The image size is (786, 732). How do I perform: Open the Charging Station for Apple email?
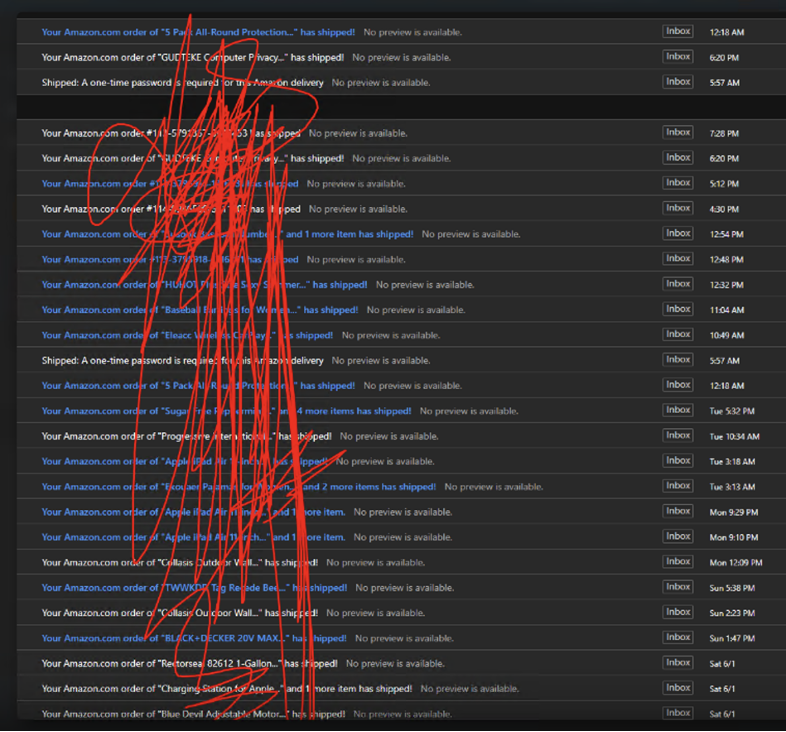(226, 688)
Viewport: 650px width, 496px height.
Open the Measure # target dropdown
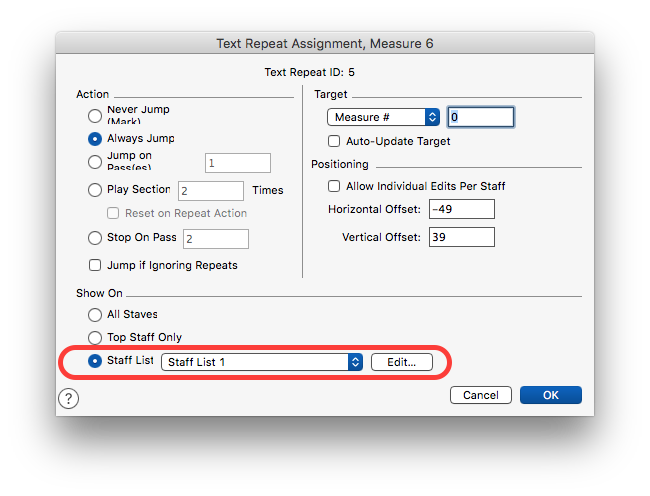(383, 117)
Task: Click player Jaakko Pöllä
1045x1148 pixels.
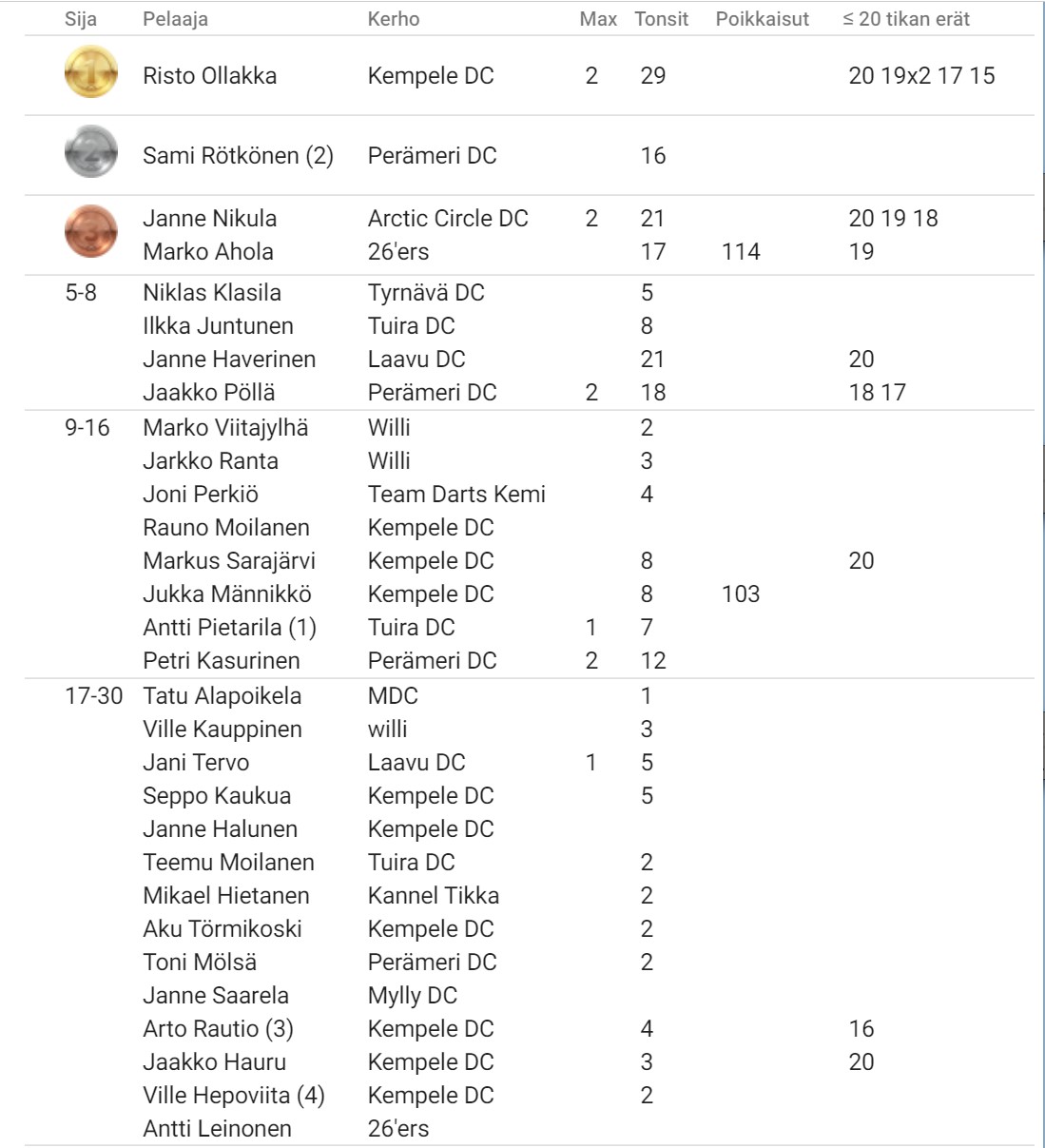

^^^^^^^^^^^^^^^^

- **OBJECTIVE**
Put each line of the listing above into a Markdown table with two columns, Row and Line, numbering the rows and skipping blank lines. Leave the pictures out.

- **COMPLETED TASK**
| Row | Line |
|---|---|
| 1 | The image size is (786, 732). How do I perform: Open the Charging Station for Apple email? |
| 2 | (226, 688) |
| 3 | Viewport: 650px width, 496px height. |
| 4 | Open the Measure # target dropdown |
| 5 | (383, 117) |
| 6 | Task: Click player Jaakko Pöllä |
| 7 | 1045x1148 pixels. |